Но, поразмыслив, успокоился. Решил выкупать кошку. Он не знал, что Сима терпеть не может такую процедуру. Она не любила быть мокрой.

Сергей Сергеевич почувствовал её настороженность и начал уговаривать:

– Симочка, это вынужденная мера. Избавимся от этих паразитов, тебе же легче станет. Иначе как? Тараканы, блохи – это ужасно! Иначе прогоню на улицу!

Кошка не реагировала на его слова. Но и не убежала от него. Сидела посередине коридора. Смотрела, как он вначале налил воду в ванну, потом принёс с кухни большую тряпку и расстелил на дно.

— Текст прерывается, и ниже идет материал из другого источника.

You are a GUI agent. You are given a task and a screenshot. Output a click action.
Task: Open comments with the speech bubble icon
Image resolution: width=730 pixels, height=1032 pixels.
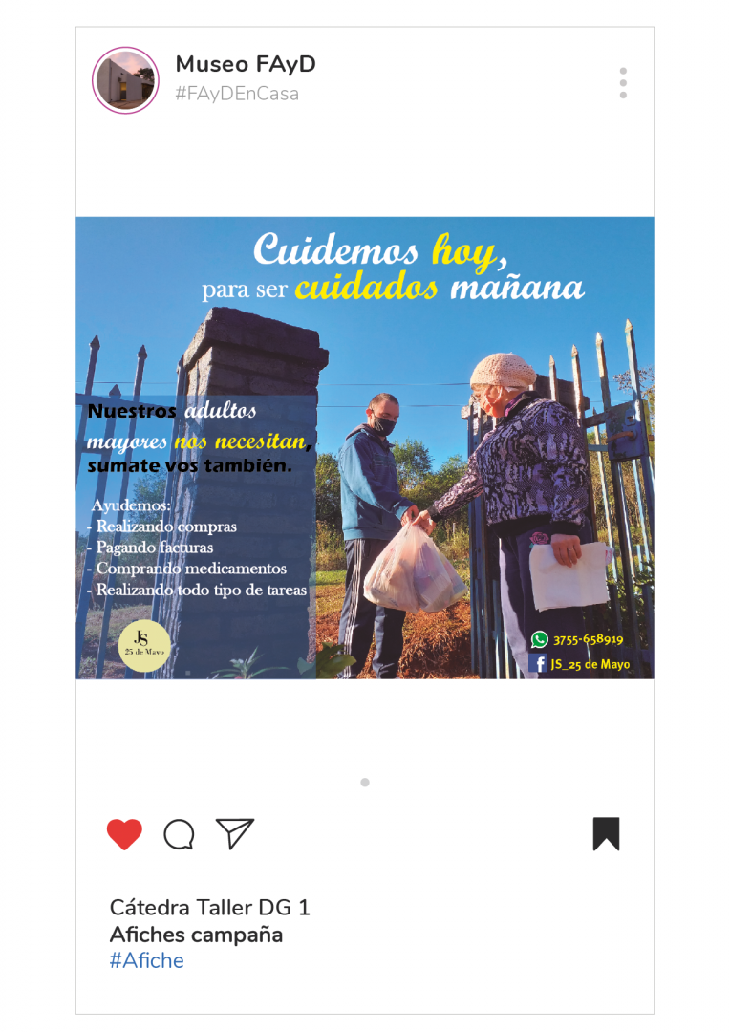(x=179, y=834)
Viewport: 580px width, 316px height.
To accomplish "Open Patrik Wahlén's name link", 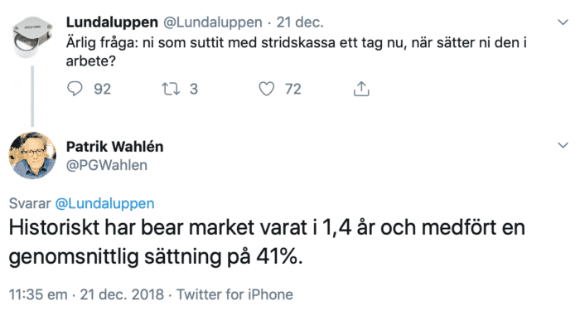I will pyautogui.click(x=114, y=147).
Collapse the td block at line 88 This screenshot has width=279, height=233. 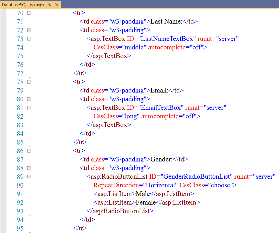tap(28, 168)
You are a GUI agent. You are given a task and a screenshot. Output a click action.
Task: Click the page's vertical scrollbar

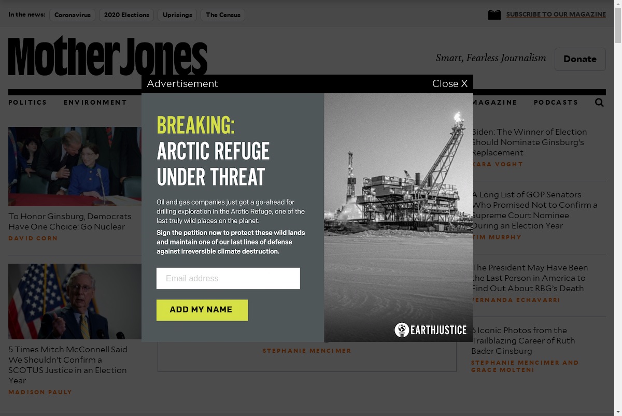click(x=618, y=208)
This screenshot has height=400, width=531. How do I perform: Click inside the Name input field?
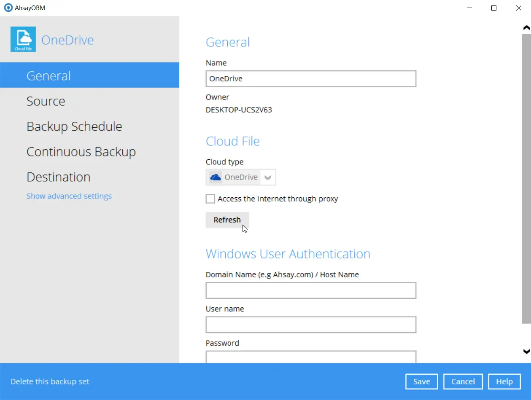click(x=310, y=78)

– Видишь ли, у нас людей, новобранцев в армии всегда прогоняют через санпропускник. В обязательно порядке! Я бы и без блох твоих должен был догадаться помыть тебя. Чуешь, о чем толкую?

Хозяин, продолжая говорить, потихоньку посадил Симу по брюхо в воду, придерживая её за передние лапы.

Она уперлась задними лапами в тряпку на дне и, кажется, держалась устойчиво. Это понравилось Сергею Сергеевичу.

– Какая молодчина! – радовался он за неё, а может, заодно и за себя, за свою неожиданную сноровку.

«Если попадёт вода в уши, её тогда сроду не заманишь в ванну», – забеспокоился он. Сам же потихоньку правой рукой начал пытаться намыливать ей спину.

Он видел, как несколько шустрых тварей засуетились у кошки на шее. Морщился, но купать продолжал.

Сергей Сергеевич сменил в ванне три раза воду. Надеялся, что таким образом избавится от паразитов. Вычёсывал их гребешком и собирал с мокрой шерстки. Старался, чтобы на теле кошки не осталось мыла.

Сима терпела. Не сопротивлялась. Ей очень хотелось остаться жить около этого худого высокого, с тихим голосом человека. На то была ещё одна веская и тайная причина. Ей было уже почти десять месяцев от роду. В жизни Симы эта весна была первой. Она бурно её провела и теперь впереди у неё назревали особые события…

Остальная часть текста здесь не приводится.